Friday, May 13, 2011

Old Cicero Makes Sense

The Young Cicero Reading, 1464 fresco, now at ...Image via Wikipedia
The young Cicero reading.
Mention Cicero, and I bet many roll their eyes as a way of asking what could that windbag in a toga say that is relevant to my life. Well, I recently read his two dialogues on friendship and old age. Here are a few relevant things:

On Friendship:

"[F]riendship adds a brighter radiance to prosperity and lessens the burden of adversity by dividing and sharing it" (p. 133)


Friendship "projects the bright ray of hope into the future, and does not suffer the spirit to grow faint or fall" (133).


"[A]ll that I can do is to urge you to put friendship before all things human; for nothing is so conformable to nature and nothing so adaptable to our fortunes whether they be favourable or adverse.
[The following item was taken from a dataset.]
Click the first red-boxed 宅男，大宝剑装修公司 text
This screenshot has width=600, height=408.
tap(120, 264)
This, however, I do feel first of all--that friendship cannot exist except among good men" (127).


The last point--that friendship can exist only among the good--makes sense if you consider that friendship is by its nature disinterested and seeks only the good of the other. In friendship, there can be no element of exploitation. That basic truth is why many relationships, including romantic ones, are not really at all about the love of friendship and hence are so disappointing. The true friend does not calculate what he or she can gain. In the subset of romantic relationships, the lover (the romantic friend) is ready to commit all now and does not pursue the transient, exploitive, and ambiguous route so common today.

On Old Age:


"[T]he most suitable defences of old age are the principles and practice of the virtues, which, if cultivated in every period of life, bring wonderful fruits at the close of a long and busy career, not only because they never fail you even at the very end of life--although that is a matter of highest moment--but also because it is most delightful to have the consciousness of a life well spent and the memory of many deeds worthily performed" (19).
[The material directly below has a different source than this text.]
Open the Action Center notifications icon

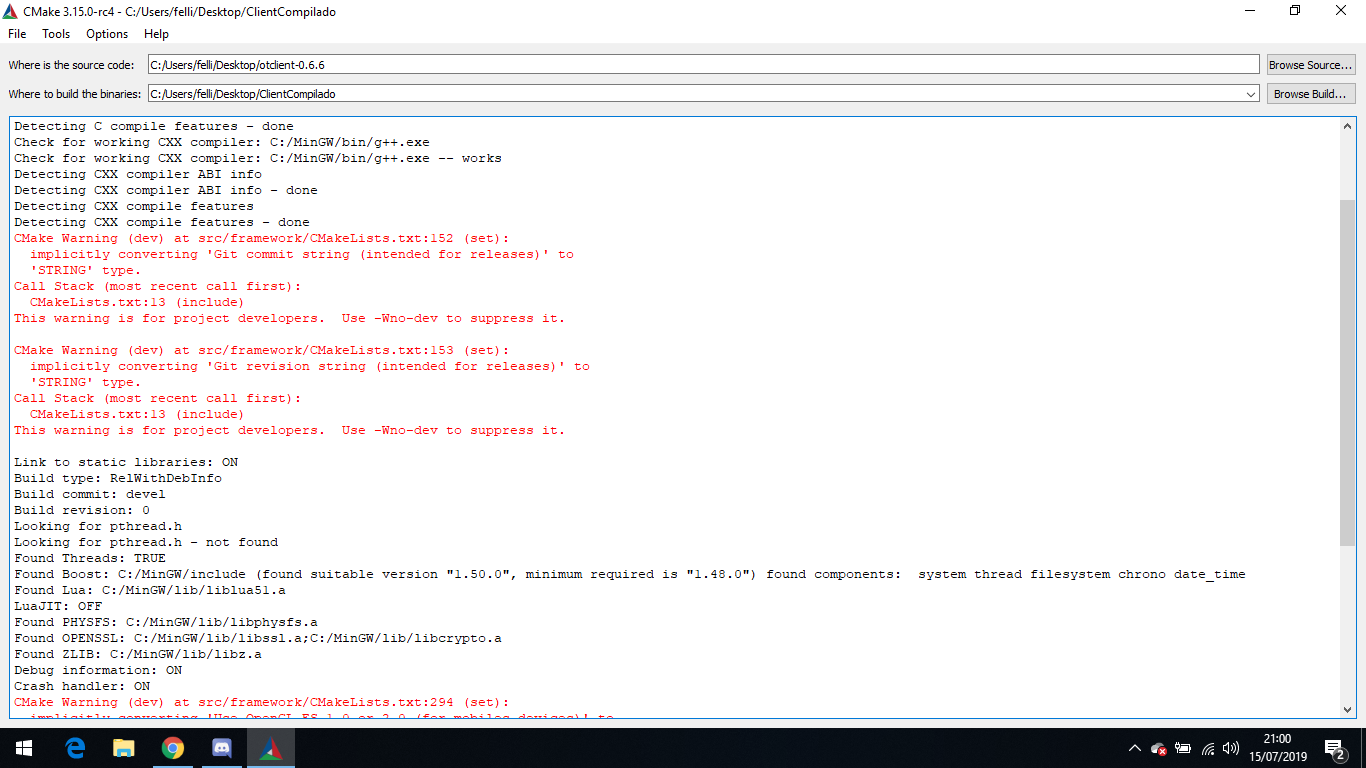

"I am profoundly grateful to old age, which has increased my eagerness for conversation, and taken away that for food and drink" (57).
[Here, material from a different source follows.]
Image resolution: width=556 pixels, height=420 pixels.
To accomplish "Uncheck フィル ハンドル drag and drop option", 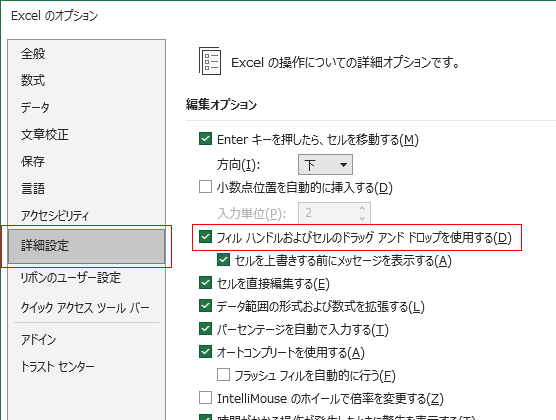I will click(205, 237).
"But theirs [that is, belonging to those who flourished in old age] was a zeal for learning, and this zeal, at least in the case of wise and well-trained men, advances in even pace with age" (61).


I would submit that the foundation for a delightful old age is friendship with its conversations and with its common and mutual pursuit of knowledge and understanding.

So we come full circle: pursue the good of authentic friendship--which can only exist among the good--and you take care of the rest, even old age. Youthful virtue, as pictured above, is the foundation of a flourishing old age. So get virtue and understanding as soon as possible. It is never too late.


(All page references are to the Loeb Classical Library edition, Cicero vol. XX, no. 154).